Seperti yang diuraikan di atas bahwa pemilik tanah yang sistem hukum tanahnya
menggunakan asas perlekatan, selain memberikan kewenangan kepada pemilik
unutuk menggunakan tanahnya juga berkewenangan pula terhadap ruang udara
yang ada di atasnya serta berhak atas ruang bawah tanah (right bellow the surface
of land). Hak ini meliputi right to minerals deposit, rights to items found in the
land , and right to spaces below the surface, dan karenanya penggunaan atas
ruang tersebut tanpa ijin dari si pemiliknya dipandang sebagai bentuk gangguan
atau pelanggaran terhadap hak atas tanahnya.[1] Hal ini nampak dalam
kasus The Metropolitas Rail Way Co lawan Fowler dan kasus Grigsby lawan
Melville. Dalam perkembangannya right bellow the surface of land tidak lagi
diartikan memiliki kewenangan sampai batas yang tak terkira terhadap ruang
bawah tanah. Ada pembatasan yang ditentukan dalam peraturan perundangan
seperti yang terjadi di New South Wales, Australia. Beberapa ketentuan yang
dijumpai di wilayah tersebut antara lain The Helesburgh Leases Act Tahun 1911,
Western Land Acts Tahun 1901, serta Crown Lands (Continued Tenures) Act Tahun
1989. yang menentukan kedalaman tanah yang bisa memberi wewenang kepada si
pemiliknya sampai dengan 500 (lima ratus) kaki.

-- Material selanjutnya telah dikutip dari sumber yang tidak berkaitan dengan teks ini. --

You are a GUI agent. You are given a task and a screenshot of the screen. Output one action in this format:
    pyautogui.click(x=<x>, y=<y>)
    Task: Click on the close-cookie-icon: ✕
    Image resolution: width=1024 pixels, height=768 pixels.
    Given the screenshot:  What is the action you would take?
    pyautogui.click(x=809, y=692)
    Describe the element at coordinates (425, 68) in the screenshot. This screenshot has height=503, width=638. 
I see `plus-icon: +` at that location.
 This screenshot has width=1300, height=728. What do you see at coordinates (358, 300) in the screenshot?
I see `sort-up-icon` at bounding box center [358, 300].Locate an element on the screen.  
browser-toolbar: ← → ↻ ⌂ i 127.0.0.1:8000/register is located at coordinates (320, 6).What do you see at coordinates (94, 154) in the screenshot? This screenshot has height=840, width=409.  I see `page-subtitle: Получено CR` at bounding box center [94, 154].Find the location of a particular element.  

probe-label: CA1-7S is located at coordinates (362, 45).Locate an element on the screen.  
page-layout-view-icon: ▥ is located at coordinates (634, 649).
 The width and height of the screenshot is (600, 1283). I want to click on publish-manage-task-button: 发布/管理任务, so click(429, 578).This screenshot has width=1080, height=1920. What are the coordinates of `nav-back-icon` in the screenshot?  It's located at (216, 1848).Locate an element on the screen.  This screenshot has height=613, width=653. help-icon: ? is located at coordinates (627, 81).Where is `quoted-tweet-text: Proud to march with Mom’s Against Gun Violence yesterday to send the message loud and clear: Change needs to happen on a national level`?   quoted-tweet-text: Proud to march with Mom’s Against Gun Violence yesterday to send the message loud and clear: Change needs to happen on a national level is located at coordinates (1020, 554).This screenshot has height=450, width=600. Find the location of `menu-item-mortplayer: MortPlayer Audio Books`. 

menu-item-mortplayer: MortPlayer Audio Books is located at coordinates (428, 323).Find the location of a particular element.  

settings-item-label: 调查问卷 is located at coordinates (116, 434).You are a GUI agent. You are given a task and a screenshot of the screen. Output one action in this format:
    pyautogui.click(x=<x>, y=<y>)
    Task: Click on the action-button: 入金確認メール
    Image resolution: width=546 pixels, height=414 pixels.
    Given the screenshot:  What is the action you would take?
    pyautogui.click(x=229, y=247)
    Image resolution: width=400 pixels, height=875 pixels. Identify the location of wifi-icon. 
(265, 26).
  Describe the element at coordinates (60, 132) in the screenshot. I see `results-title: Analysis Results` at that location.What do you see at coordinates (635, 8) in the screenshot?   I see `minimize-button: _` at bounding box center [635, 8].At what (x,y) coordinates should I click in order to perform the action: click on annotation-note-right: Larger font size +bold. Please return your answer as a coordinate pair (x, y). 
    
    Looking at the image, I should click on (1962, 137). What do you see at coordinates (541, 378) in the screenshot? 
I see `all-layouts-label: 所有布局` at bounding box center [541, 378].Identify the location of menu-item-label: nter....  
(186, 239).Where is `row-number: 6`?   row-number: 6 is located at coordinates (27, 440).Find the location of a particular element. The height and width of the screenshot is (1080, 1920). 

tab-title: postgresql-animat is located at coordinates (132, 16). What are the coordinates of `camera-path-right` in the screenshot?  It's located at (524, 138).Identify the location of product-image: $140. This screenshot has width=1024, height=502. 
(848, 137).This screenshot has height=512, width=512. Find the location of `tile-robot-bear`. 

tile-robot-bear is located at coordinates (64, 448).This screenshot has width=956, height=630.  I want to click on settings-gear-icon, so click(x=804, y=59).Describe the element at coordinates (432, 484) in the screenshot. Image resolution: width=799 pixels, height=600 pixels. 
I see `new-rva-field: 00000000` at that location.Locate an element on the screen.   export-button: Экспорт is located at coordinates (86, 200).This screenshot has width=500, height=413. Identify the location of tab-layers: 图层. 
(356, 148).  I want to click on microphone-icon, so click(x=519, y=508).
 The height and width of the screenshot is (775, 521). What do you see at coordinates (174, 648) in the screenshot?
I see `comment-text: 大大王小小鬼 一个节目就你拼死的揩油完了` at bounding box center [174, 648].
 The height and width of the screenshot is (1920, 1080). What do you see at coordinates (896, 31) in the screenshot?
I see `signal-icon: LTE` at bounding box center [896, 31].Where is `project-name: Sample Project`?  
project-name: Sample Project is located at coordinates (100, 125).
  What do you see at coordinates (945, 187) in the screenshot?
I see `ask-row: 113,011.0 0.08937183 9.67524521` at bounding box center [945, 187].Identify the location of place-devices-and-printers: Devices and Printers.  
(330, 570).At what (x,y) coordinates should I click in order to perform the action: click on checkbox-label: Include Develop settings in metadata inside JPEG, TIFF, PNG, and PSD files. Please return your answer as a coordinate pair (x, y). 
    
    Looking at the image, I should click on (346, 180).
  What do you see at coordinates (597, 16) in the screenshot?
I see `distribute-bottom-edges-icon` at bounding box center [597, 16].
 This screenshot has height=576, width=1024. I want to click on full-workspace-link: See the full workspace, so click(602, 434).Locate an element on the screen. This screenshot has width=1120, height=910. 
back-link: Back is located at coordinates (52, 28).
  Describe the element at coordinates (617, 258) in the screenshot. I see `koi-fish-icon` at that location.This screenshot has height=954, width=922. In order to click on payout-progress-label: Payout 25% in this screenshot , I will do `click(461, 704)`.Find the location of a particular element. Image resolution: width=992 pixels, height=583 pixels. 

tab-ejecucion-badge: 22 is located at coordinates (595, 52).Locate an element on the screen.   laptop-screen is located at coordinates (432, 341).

Pada masa sebelum tahun 1960, Indonesia mengenal adanya dualisme hukum di
bidang Hukum Agraria (termasuk di dalamnya hukum pertanahan) dengan
diberlakukan secara bersama-sama Hukum Barat dan Hukum Adat. Pemberlakuan
terhadap hukum-hukum tersebut didasarkan pada pembagian golongan
kependudukan yang ditetapkan dalam pasal 131 dan 163 IS (Indische Staats
Regeling). Berdasarkan ketentuan ini bagi golongan Eropah dan Timur asing,
terhadap masalah pertanahan diberlakukan hukum barat yang perwujudannya
dijumpai, antara lain dalam Agrarische Wet 1870 (Staatblad 1870 nomor 55)
sebagaimana yang termuat dalam pasal 51 wet op de Staat-sinrichting van
Nederlands Indie (Staatblad 1925 nomor 447), Agrarische Besluit 1870 (Staatblad
1870 nomor 118), serta ketentuan BW (Burgerlijk Wet Boek). Tanah oleh BW
dipandang sebagai bagian dari Benda (benda tidak bergerak). Oleh karena itu,
pengaturan terhadap masalah pertanahan bagi golongan Eropah dan Timur Asing
akan tunduk pada ketentuan Buku II BW yang berisi tentang hukum benda, yang
dalam pengaturannya menggunakan asas perlekatan seperti yang diatur
dalam pasal 500, 506 dan 507 BW .
Dari uraian di atas menampakan bahwa walaupun saat itu Hukum Barat dan Hukum
Adat memiliki asas yang berbeda, namun keduanya diberlakukan pada masa atau
waktu yang sama untuk masing masing golongan yang ditentukan dalam pasal 131
IS. Sangat dimungkinkan terhadap hak atas tanah yang tunduk pada Hukum Adat
akan menjadi obyek perbuatan hukum yang melibatkan subyek yang tunduk pada
Hukum Barat, bisa demikian sebaliknya. Jika terjadi demikian, akan diselesaikan
lewat hukum antar golongan. Hanya saja yang perlu mendapatkan perhatian,
bahwa penguasaan dan atau pemilikan tanah oleh golongan penduduk tertentu
melalui proses peralihan hak, tidak akan mengubah status atau kedudukan dari hak
atas tanahnya. Tanah yang tunduk pada hukum adat tidak akan berubah
kedudukan dan statusnya, hanya karena yang menguasai atau memiliki tanah
tersebut adalah subyek yang berasal dari Golongan Eropah.